EXERCISE AIM: Output the text lines of the items below as a numbered list, skipping blank lines and leaving out the pictures.

(Items from a dataset)
====================

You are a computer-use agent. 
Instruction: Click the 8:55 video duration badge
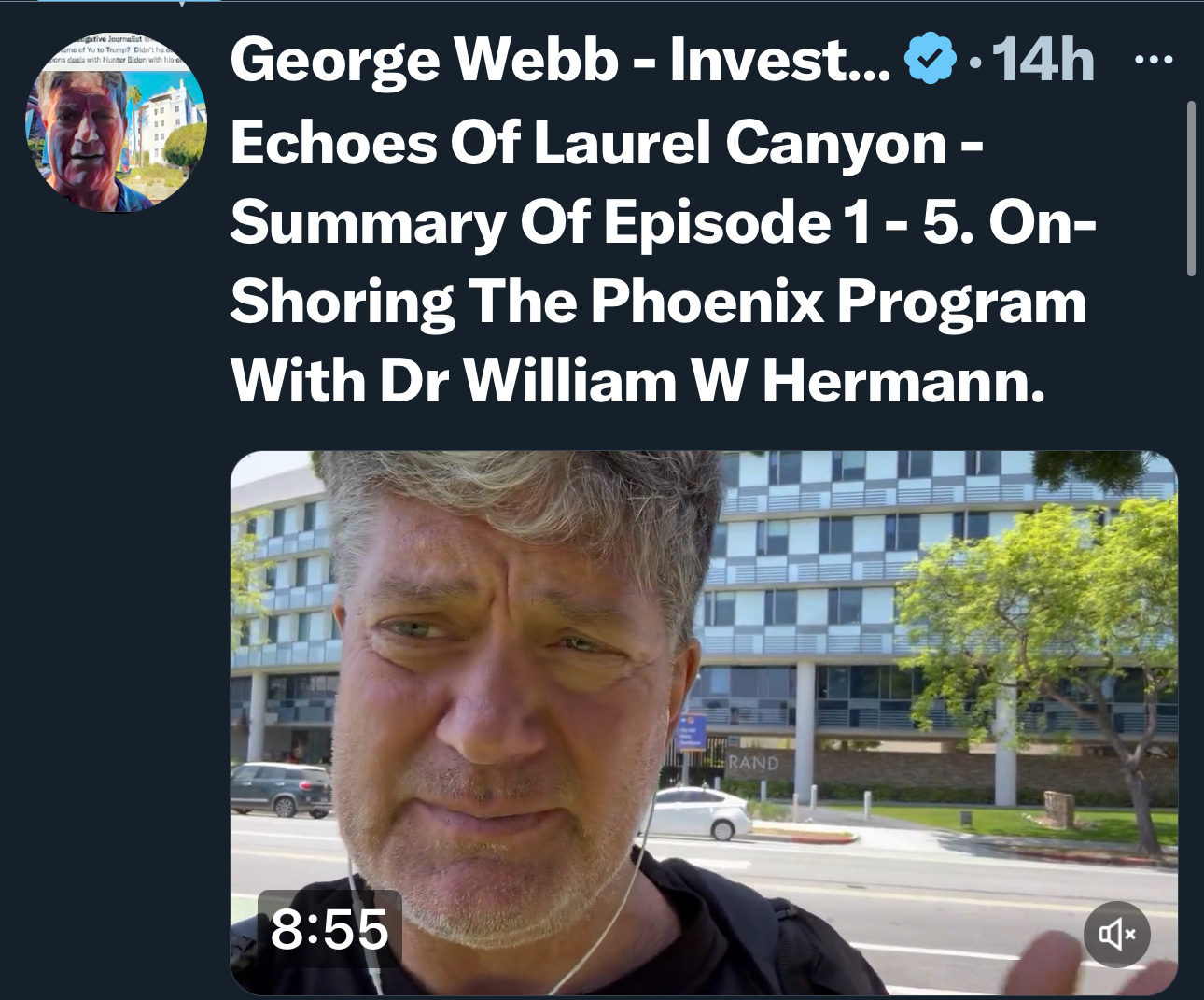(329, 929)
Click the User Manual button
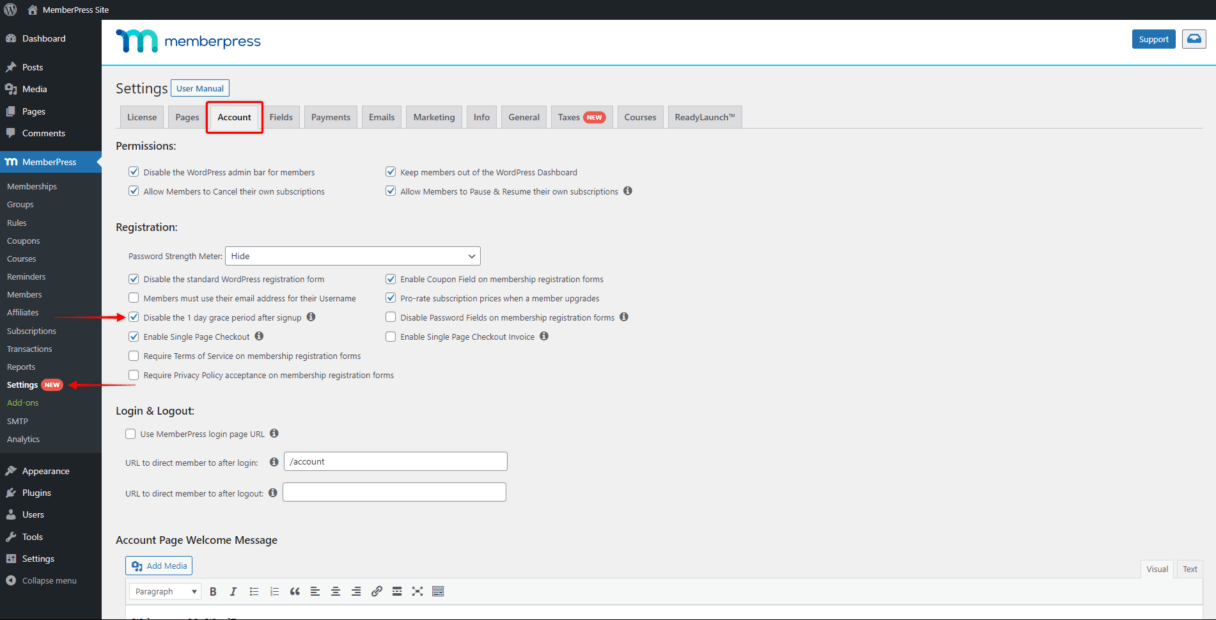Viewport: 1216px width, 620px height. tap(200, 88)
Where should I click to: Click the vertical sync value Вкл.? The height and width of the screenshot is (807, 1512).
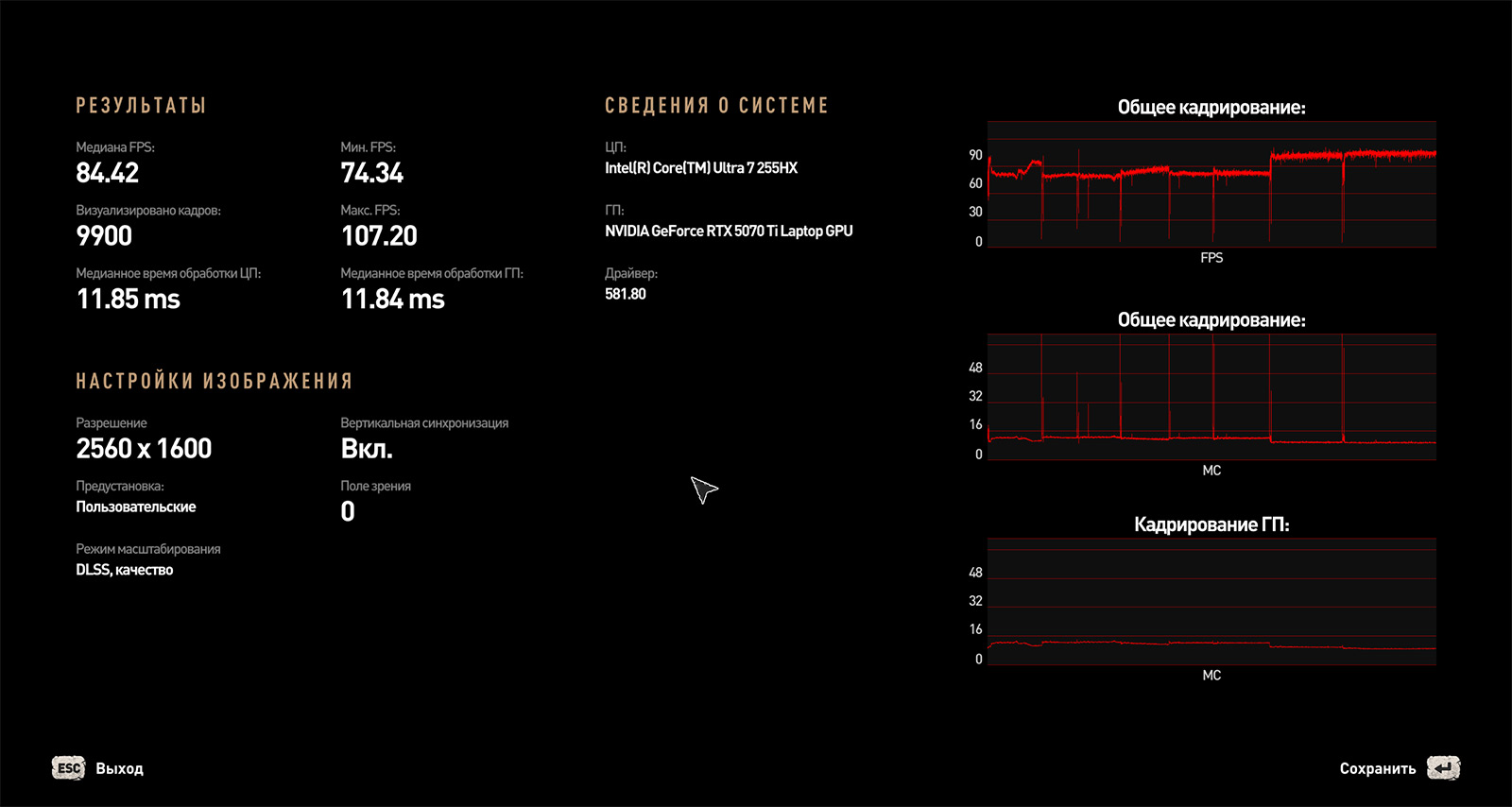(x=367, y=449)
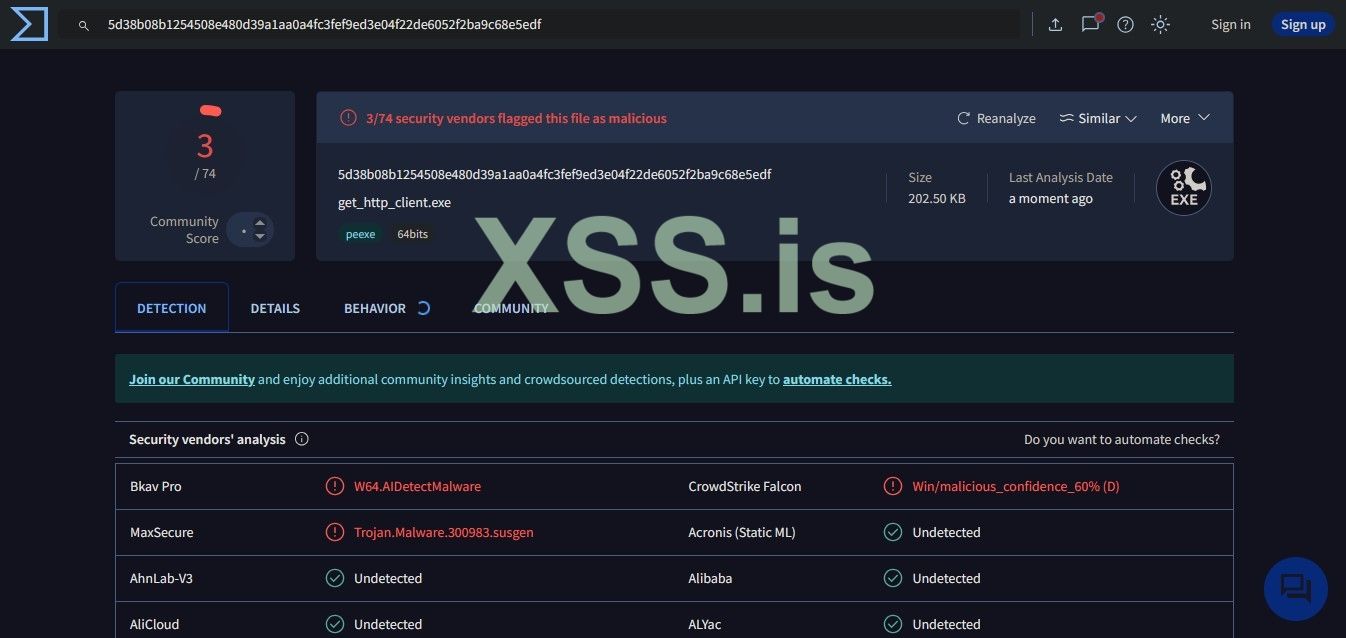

====================

TASK SOLUTION:
1. You are a computer-use agent. 
2. Instruction: Click the 8:55 video duration badge
3. (329, 929)
4. Click the User Manual button
5. Viewport: 1216px width, 620px height. tap(200, 88)
6. Where should I click to: Click the vertical sync value Вкл.? The height and width of the screenshot is (807, 1512).
7. (x=367, y=449)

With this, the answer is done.